10 Tips to Help Seniors Relax

Beginning at age 65, we enter what has long been known as “The Golden Years”.  Hypothetically speaking, this is a time to relax, try new hobbies, travel, freely enjoy your leisure time, and possibly even retire on the sunny beaches of Florida, without a worry in the world.  However, this is not the reality for many retirees.  With advanced age comes a host of new challenges that we must face.  Declining health, loneliness, financial struggles, loss of independence, and changes in family dynamics are just a few of the stressors that surface in our later years.  The way we address these challenges can positively or negatively shape our health and happiness during our “Golden Years”.

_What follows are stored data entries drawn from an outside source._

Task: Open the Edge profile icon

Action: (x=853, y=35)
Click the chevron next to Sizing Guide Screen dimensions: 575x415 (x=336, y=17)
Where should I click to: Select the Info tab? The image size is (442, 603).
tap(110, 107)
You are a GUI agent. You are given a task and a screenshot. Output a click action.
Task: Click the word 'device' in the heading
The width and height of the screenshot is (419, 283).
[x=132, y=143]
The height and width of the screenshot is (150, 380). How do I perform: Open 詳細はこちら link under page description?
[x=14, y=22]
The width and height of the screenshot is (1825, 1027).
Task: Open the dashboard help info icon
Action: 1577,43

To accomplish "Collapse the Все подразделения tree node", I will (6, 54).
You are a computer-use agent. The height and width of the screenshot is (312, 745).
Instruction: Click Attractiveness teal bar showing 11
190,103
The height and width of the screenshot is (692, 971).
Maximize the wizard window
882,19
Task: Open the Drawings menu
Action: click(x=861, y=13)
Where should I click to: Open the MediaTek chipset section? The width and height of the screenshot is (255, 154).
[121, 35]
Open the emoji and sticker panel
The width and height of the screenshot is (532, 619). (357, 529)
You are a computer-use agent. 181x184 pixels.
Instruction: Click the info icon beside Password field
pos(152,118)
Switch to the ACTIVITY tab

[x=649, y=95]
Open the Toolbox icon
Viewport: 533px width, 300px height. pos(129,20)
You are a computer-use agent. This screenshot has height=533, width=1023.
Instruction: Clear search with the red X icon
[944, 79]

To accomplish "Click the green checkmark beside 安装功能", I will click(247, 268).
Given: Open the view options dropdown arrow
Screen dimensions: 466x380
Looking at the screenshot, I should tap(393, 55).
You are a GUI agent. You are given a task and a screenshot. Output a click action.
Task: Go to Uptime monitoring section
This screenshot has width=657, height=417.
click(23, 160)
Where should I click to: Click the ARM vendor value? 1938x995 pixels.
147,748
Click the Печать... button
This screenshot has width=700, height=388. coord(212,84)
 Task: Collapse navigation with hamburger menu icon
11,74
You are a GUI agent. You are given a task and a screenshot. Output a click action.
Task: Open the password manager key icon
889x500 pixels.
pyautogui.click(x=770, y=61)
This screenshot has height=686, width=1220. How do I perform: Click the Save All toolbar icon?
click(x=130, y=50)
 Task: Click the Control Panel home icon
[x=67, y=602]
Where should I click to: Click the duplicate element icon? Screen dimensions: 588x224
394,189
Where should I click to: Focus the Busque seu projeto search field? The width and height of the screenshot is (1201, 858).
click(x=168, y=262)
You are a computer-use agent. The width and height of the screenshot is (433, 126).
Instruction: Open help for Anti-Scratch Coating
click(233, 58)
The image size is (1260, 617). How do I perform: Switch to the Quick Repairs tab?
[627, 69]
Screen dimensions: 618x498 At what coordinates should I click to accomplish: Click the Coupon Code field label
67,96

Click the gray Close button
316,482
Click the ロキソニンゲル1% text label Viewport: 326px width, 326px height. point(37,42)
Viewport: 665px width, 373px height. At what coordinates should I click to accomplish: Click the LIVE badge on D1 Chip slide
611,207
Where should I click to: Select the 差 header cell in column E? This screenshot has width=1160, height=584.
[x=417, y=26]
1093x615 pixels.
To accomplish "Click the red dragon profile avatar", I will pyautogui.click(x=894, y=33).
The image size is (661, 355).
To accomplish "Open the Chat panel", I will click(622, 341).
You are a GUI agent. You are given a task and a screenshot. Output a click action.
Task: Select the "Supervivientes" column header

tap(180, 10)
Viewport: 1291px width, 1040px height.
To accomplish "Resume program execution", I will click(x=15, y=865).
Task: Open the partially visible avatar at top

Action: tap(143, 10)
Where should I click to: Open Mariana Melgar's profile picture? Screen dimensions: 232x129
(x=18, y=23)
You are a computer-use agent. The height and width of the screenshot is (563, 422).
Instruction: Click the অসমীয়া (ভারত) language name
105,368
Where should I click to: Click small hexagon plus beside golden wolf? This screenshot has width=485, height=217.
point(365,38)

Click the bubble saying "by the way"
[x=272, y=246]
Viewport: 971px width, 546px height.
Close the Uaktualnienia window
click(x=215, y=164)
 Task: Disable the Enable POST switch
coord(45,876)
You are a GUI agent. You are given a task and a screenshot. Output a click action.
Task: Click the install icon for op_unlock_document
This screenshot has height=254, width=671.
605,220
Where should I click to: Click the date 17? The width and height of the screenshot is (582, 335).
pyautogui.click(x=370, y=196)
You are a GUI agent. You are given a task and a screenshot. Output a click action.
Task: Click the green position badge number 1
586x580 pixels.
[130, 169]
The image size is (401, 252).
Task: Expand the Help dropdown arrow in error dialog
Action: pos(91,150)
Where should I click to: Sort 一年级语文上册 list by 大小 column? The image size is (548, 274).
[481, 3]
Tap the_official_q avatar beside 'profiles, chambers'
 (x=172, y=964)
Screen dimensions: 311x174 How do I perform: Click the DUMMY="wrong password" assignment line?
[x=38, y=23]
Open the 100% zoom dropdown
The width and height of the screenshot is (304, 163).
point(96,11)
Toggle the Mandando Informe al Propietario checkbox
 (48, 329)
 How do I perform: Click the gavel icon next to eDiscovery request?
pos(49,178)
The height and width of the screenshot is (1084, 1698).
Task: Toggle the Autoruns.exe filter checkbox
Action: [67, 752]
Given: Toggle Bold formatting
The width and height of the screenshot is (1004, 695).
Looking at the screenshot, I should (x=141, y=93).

Prolonged stress can negatively impact your physical and mental health, so it’s important to incorporate relaxation techniques throughout your day.  Try these simple tips to help you stay centered and calm, preventing stress from overtaking your life.

 

  1. Go Outside  

Stepping into the great outdoors and unplugging from your routine surroundings can have a profound positive impact on your physical and mental health.  Among other benefits, a simple nature walk can help lower your blood pressure, reduce feelings of anxiety and depression, lower stress hormones, increase focus, and improve your memory.  If limited mobility prevents you from going on a nature walk, there are many other ways to enjoy the outdoors.  Consider watching a sunrise or sunset, going to the beach, gardening, taking a boat ride, going camping, fishing, or having an outdoor picnic.

 

  1. Changing Your Routine

There are many perks to having an established routine, and in many ways routines are very important.  However, it’s also important to note when parts of a routine are no longer working and need to be tweaked. Changes to a routine can provide excitement, new experiences, and improved cognitive abilities.  If your routine feels stagnant or stale, consider shifting things around.

 

  1. Deep Breathing & Meditation 

Sometimes you just need to remember to breathe.  Intentional, deep breaths can help return everything to equilibrium by allowing your body to take in more oxygen, therefore slowing your heart rate and relaxing your mind.  Various techniques, including belly breathing, breath counts, mindful breathing, and breathing visualizations, can be used to help you destress and recenter.

 

  1. Gentle Exercise

Low impact aerobic exercise elevates your heart rate, triggering your body to release endorphins to your brain.  These feel-good chemicals can help curb stress and anxiety.  The next time you’re feeling stressed or anxious, try water aerobics, a brisk walk, or yoga to take the edge off.

 

  1. Listen to Music

Music is easily and widely accessible to people of all ages, abilities, and socioeconomic groups.  For these reasons, it’s an appealing alternative intervention for stress management.  Music with a slower tempo can help you unwind and relax, releasing the stress of the day.  Upbeat music can also be beneficial by making you feel more positive and carefree.

 

  1. Engage in an Activity

Puzzles, knitting, coloring, and journaling are just a few examples of mindful activities that can help you decompress.  They direct your focus and attention to the here and now, allowing you to block out thoughts that may be causing you to feel stressed or anxious.  Choose an activity that you enjoy and spend some time doing it each day.

 

  1. Guided Imagery

This is a unique technique intended to make you intentionally think of a calm, peaceful place or scenario.  Guided imagery can be done with a therapist, at a yoga studio, or on your own with the use of tapes or recordings.  The goal is to focus your attention on pleasant, positive scenarios, creating a sense of relaxation throughout your body and mind.

 

  1. Massage

The calming sounds, the soothing smells, the physical release of tension…what’s not to love?  Though this is more costly than the previous options, it shouldn’t be overlooked.  The entire goal of a massage, from the moment you walk into the spa, is to create a relaxing mood.  The massage therapist will strive to help you achieve a state of deep relaxation, relieving you of any pain, stress, and tension.  You should walk away feeling rejuvenated and energized.

 

  1. Stretching

Along with increasing flexibility and range of motion, daily stretching also lengthens muscles to alleviate tension.  This can prevent further tightening which leads to chronic pain.  Aside from the physical benefits, stretching also increases serotonin levels, helping to balance out your mood, which helps to reduce stress and improve your overall well-being.

   

  1. Warm Bath

Slipping into a hot bath at the end of the day may be just what you need to decompress and relax.  The warm water increases your body temperature, calming your nervous system and improving circulation.  This allows your body to relax and your sore muscles to experience relief.  Studies also show that individuals who take warm baths before bedtime fall asleep more quickly and sleep longer.